■ WHAT YOU HAVE TO DO: Without the pictures, restate all of the data below word for word.

■ DATASET EXCERPTS:
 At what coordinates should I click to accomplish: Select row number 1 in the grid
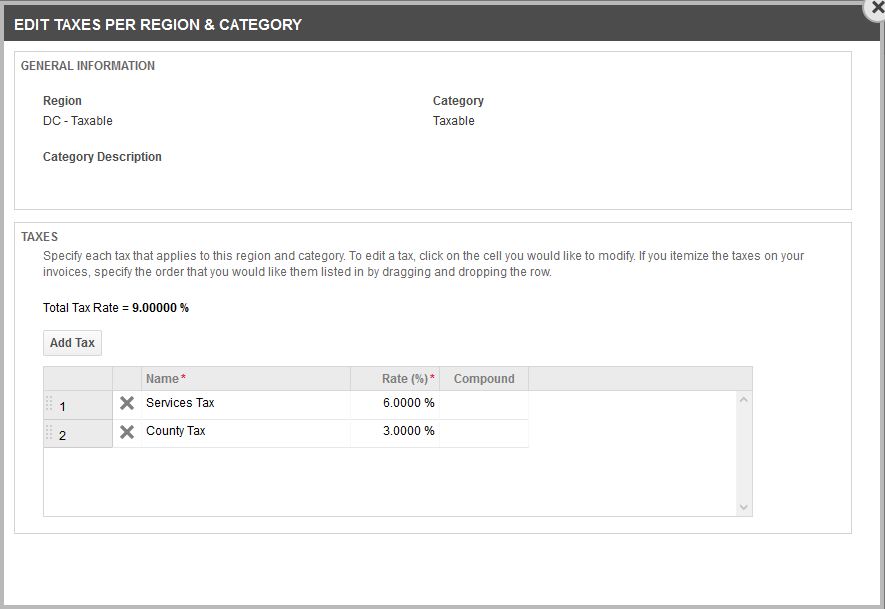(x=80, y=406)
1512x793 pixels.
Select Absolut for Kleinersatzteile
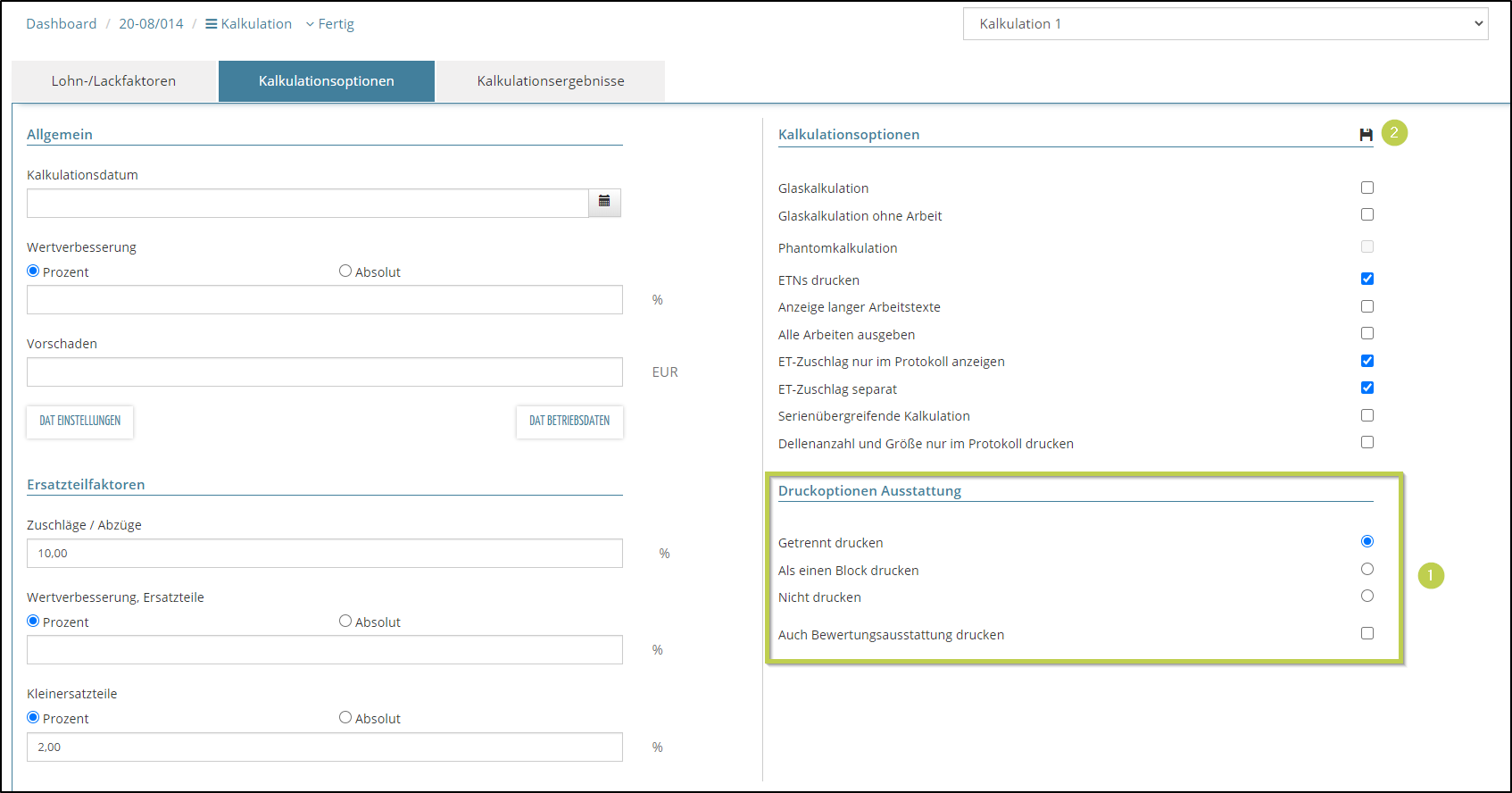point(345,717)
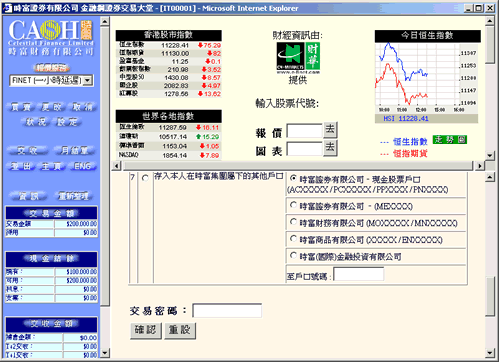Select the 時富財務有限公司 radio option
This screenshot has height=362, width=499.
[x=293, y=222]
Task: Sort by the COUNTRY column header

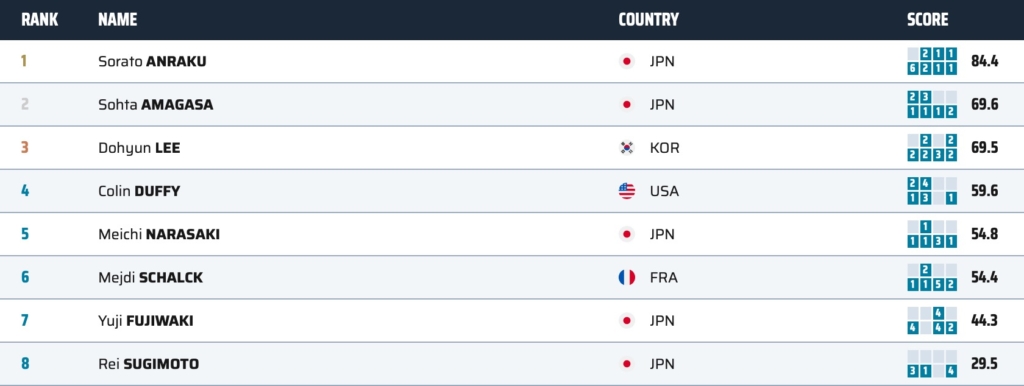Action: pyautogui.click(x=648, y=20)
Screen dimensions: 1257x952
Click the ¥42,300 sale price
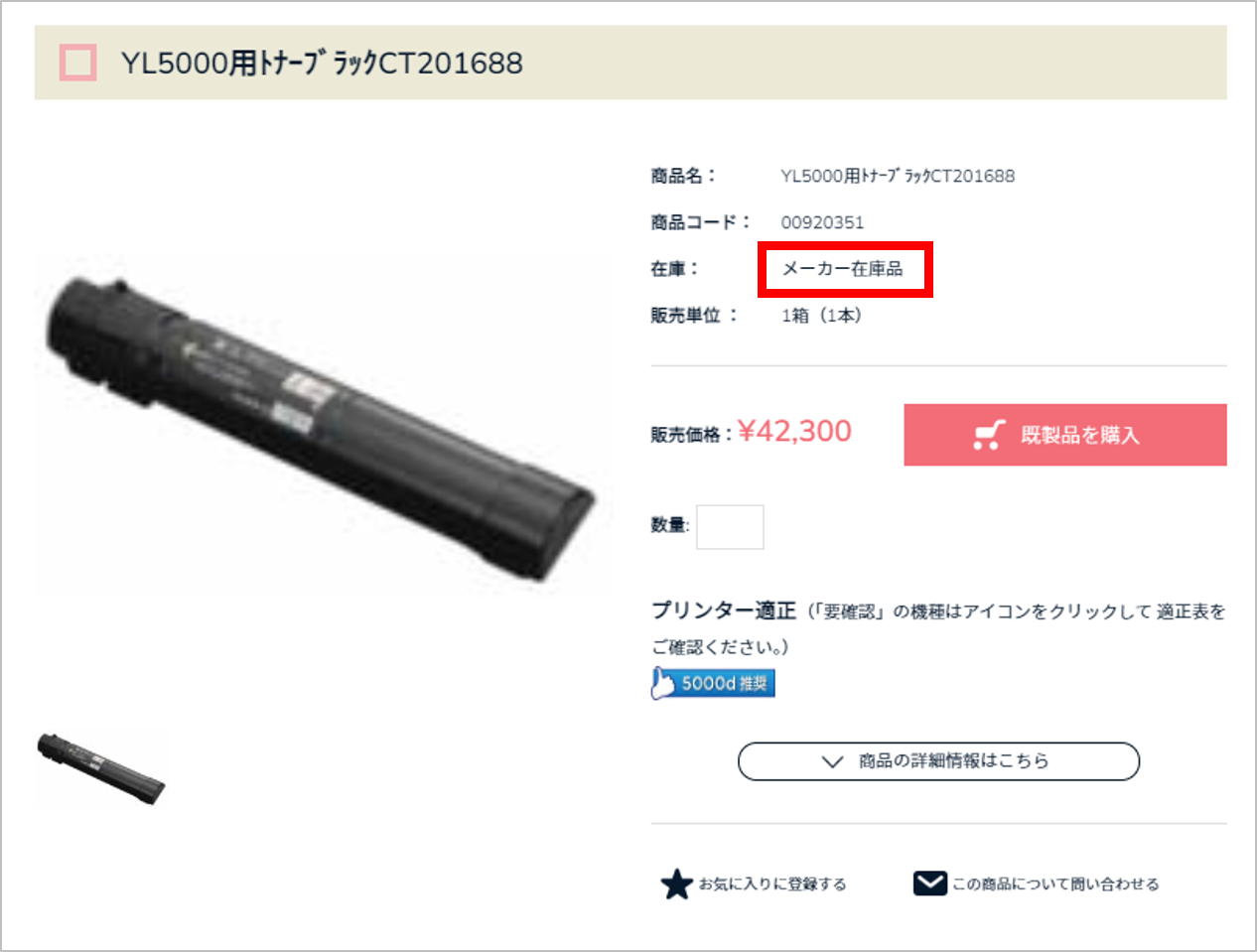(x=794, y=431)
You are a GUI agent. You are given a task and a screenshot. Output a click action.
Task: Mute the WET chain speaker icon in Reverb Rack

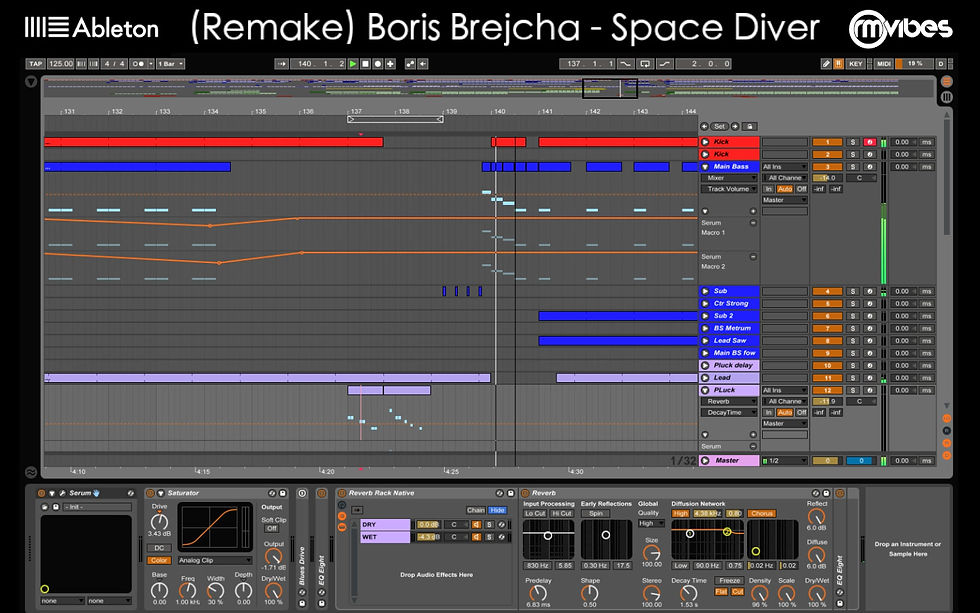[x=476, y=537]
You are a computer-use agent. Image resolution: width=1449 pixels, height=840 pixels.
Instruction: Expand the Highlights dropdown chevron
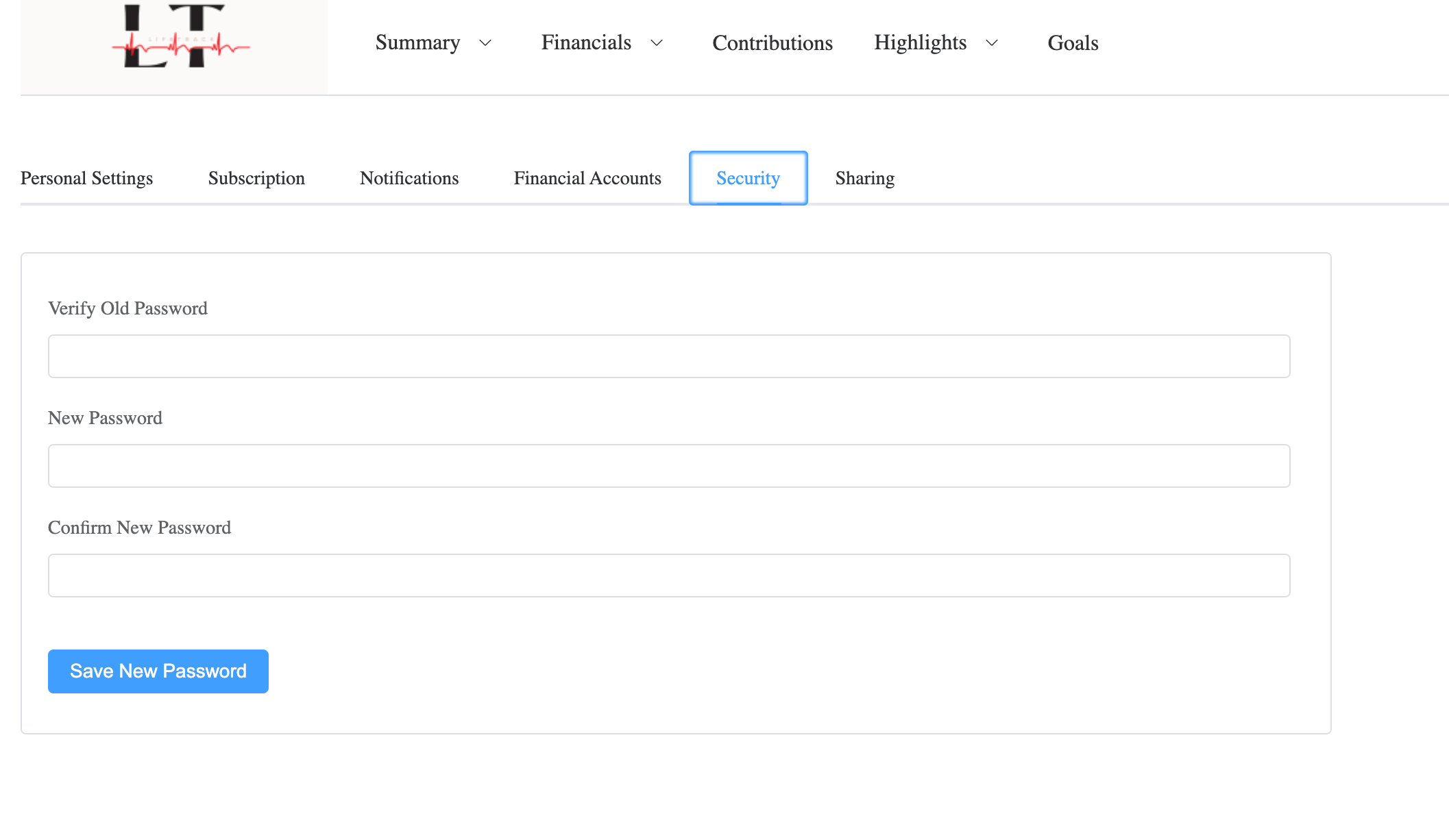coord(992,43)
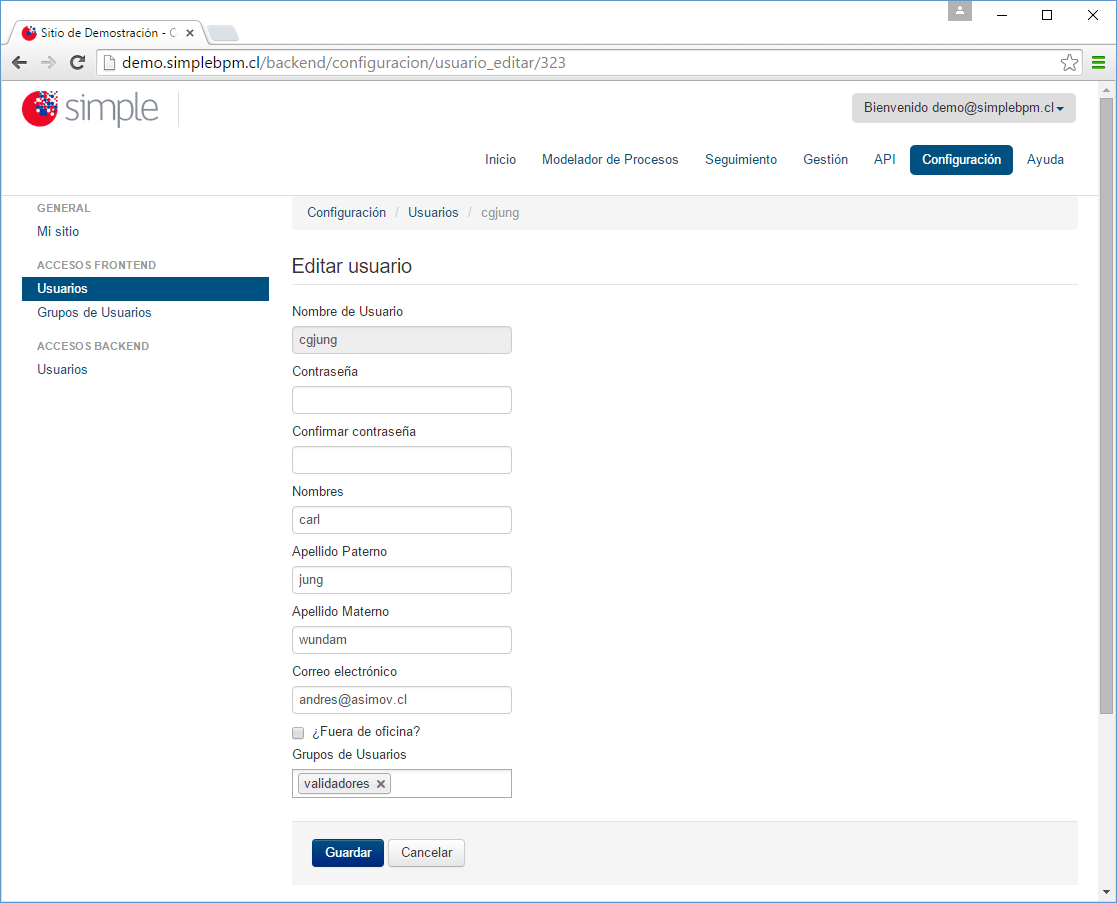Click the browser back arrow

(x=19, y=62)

■ FINISHED EXERCISE:
 At what coordinates should I click to accomplish: Select row number 1 in the grid
(x=80, y=406)
1512x793 pixels.
Select Absolut for Kleinersatzteile
point(345,717)
Select the 時富財務有限公司 radio option
This screenshot has height=362, width=499.
[x=293, y=222]
Task: Sort by the COUNTRY column header

Action: pyautogui.click(x=648, y=20)
Screen dimensions: 1257x952
Click the ¥42,300 sale price
(x=794, y=431)
You are a GUI agent. You are given a task and a screenshot. Output a click action.
Task: Mute the WET chain speaker icon in Reverb Rack

[x=476, y=537]
You are a computer-use agent. Image resolution: width=1449 pixels, height=840 pixels.
Instruction: Expand the Highlights dropdown chevron
coord(992,43)
Click the browser back arrow

(x=19, y=62)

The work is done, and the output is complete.